Na aula de estudo de caso, Gladwell fala sobre The Pitchman, texto dele sobre um cara que vendia utensílios de cozinha. Já que esse homem era uma criatura de seu meio, Gladwell falou de seus pais e de sua infância. O texto começa falando da fase adulta e só depois da infância, que foi bem triste. Quando ele dá essa informação o impacto é grande porque ele deixou mais para frente. Tudo foi “set the stage” para esse momento.
Em “pesquisa”, ele manda você sair do google! Vá para uma biblioteca, pois “bibliotecários são as pessoas mais legais do país!”

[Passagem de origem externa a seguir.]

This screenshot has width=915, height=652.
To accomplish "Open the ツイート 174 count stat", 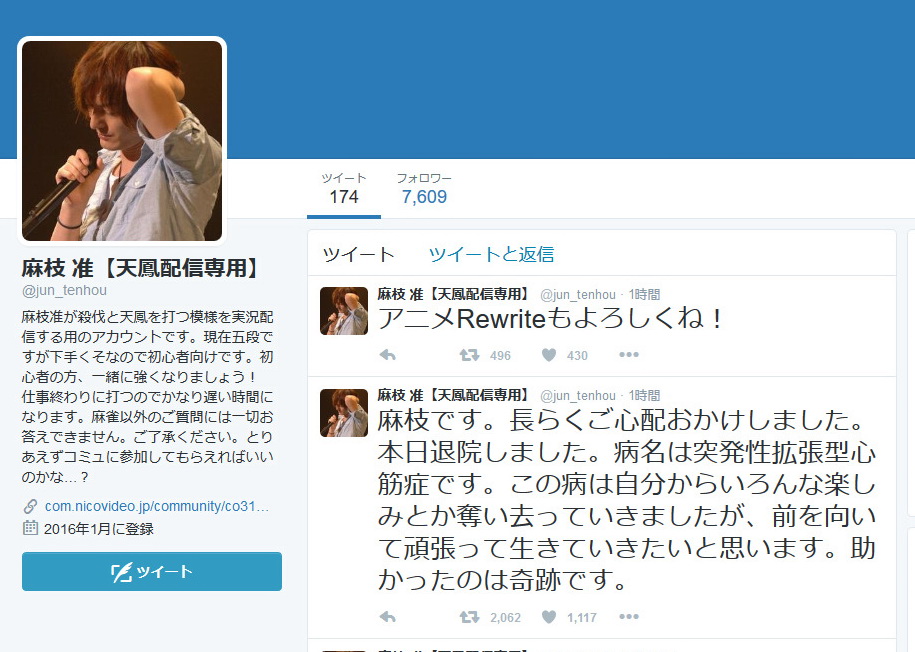I will click(x=343, y=188).
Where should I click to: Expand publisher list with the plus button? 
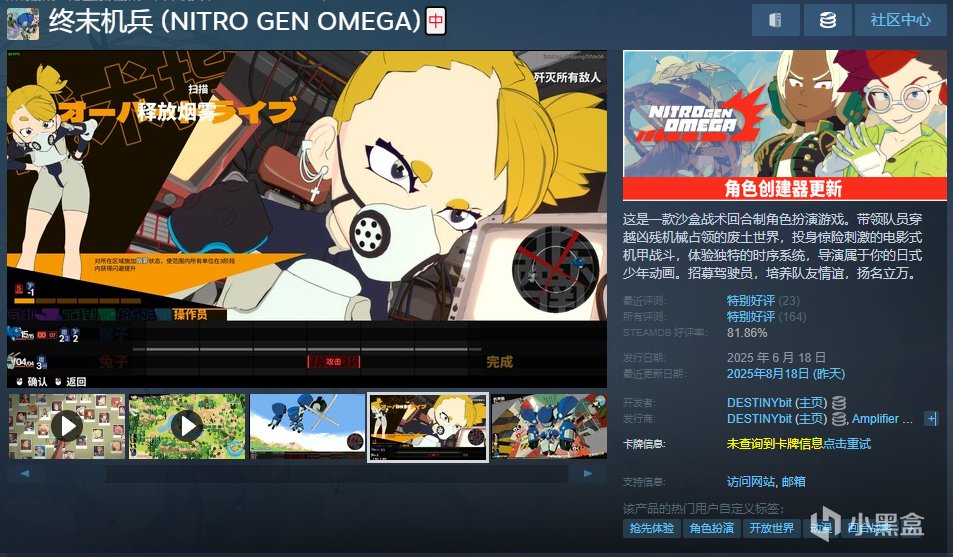tap(931, 418)
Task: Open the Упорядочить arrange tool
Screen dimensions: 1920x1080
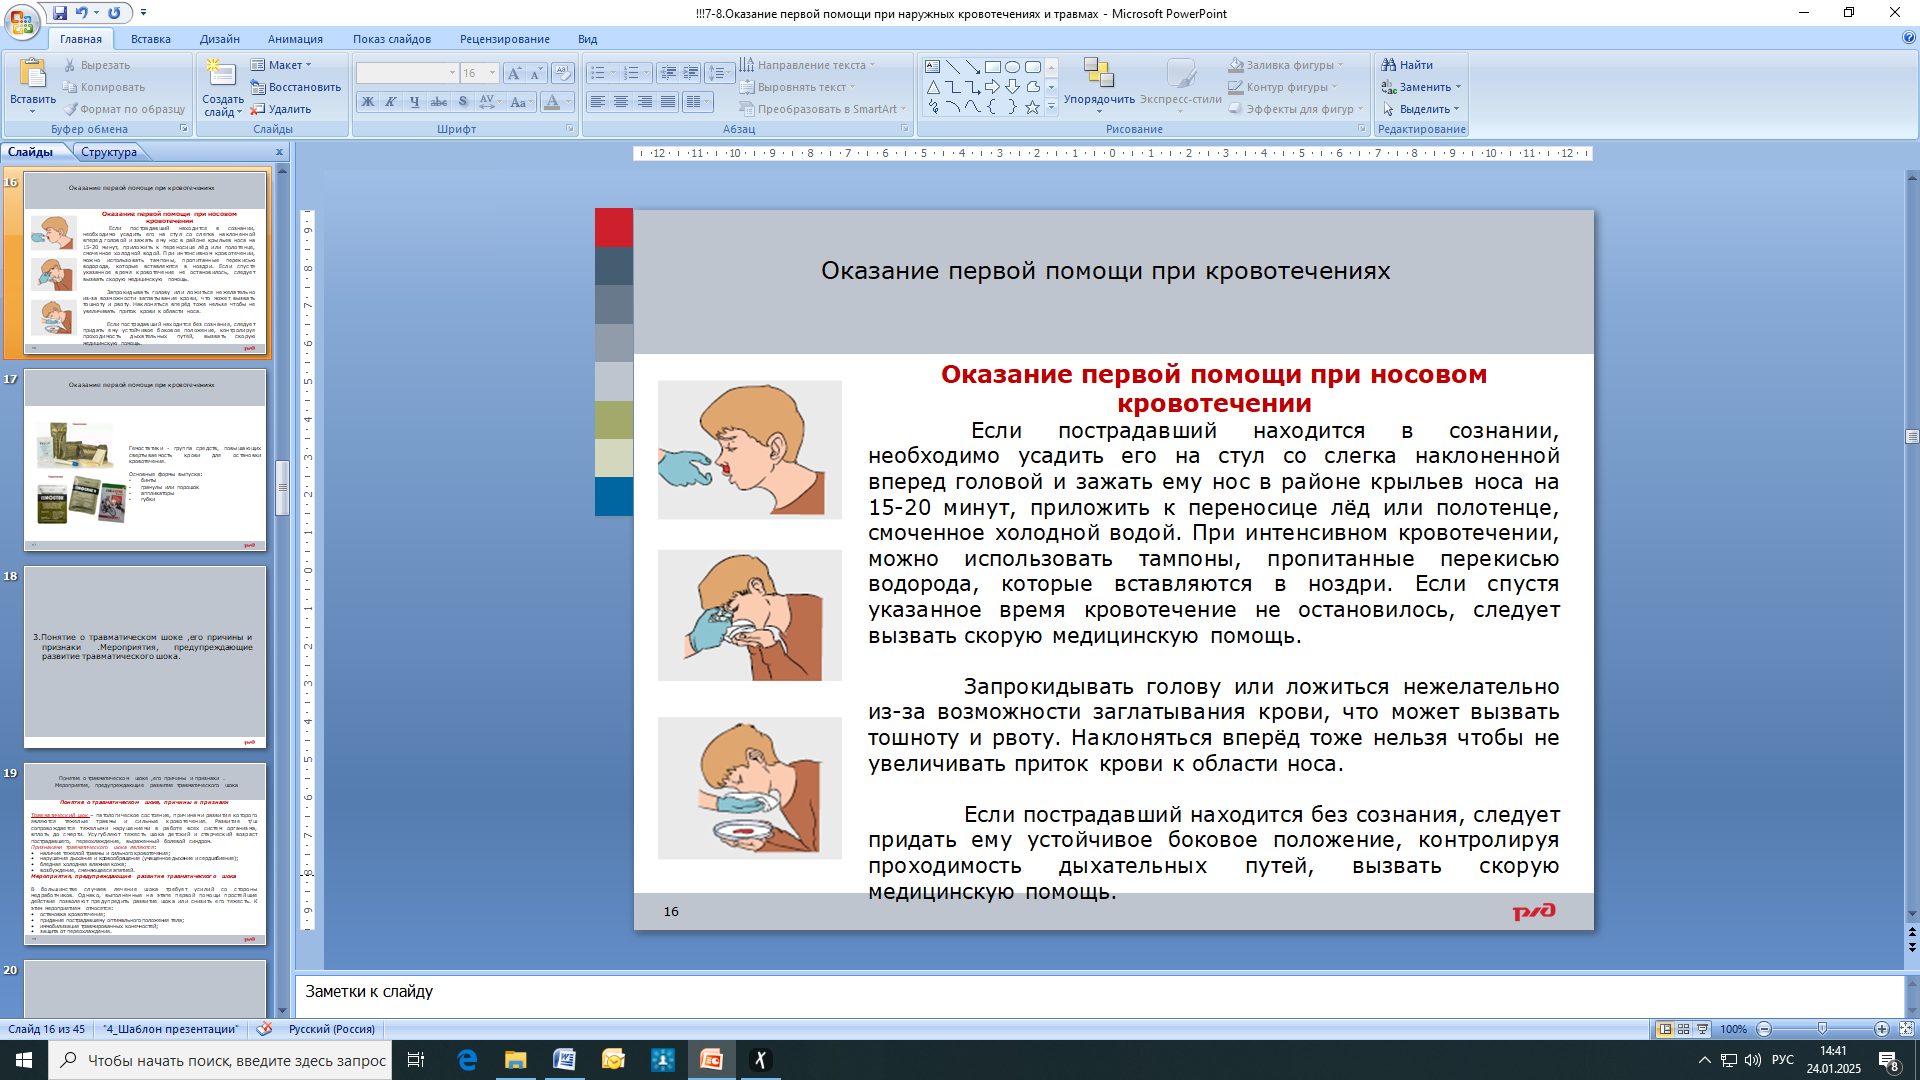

As seis últimas aulas antes da conclusão são as únicas dignas de serem assistidas.
Em “títulos”, Gladwell diz que eles devem ter tensão, emoção. Uma dica é ter duas palavras que se contradigam. O título é uma propaganda e deve ser assim ser considerado pelo escritor.
Em “drafts and revisions”, ele fala que se deve escrever enquanto se pesquisa, e que é melhor que já saibamos o final, pois aí faz todo o processo ficar mais fácil. King também falou disso em Sobre a Escrita (mas ele falou que é contra). Se você tiver bloqueio, reescreva alguma coisa ou pule para outra cena. Escritores não são cirurgiões. Nós podemos fazer a mesma cirurgia quantas vezes precisarmos, até estarmos satisfeitos.
“Como ler” foi a melhor aula para mim. Nela, Malcolm diz que o bom leitor é aquele que procura a intenção do escritor. Deve-se, por exemplo, prestar atenção no contexto em que aquela obra foi produzida, o ano de seu lançamento, etc. O leitor que dá uma avaliação negativa para um livro que ele teria escrito de maneira diferente, é um mau leitor. Se o escritor tinha um objetivo e falhou, aquele texto é objetivamente ruim (essa opinião é minha), mas, se escreveu de um jeito que não agradou, não necessariamente é ruim. Parece que essa aula foi feita para mim; eu comecei esse blog falando de livros que odeio. Após assistir a essa aula, passei a enxergar as coisas de um jeito diferente.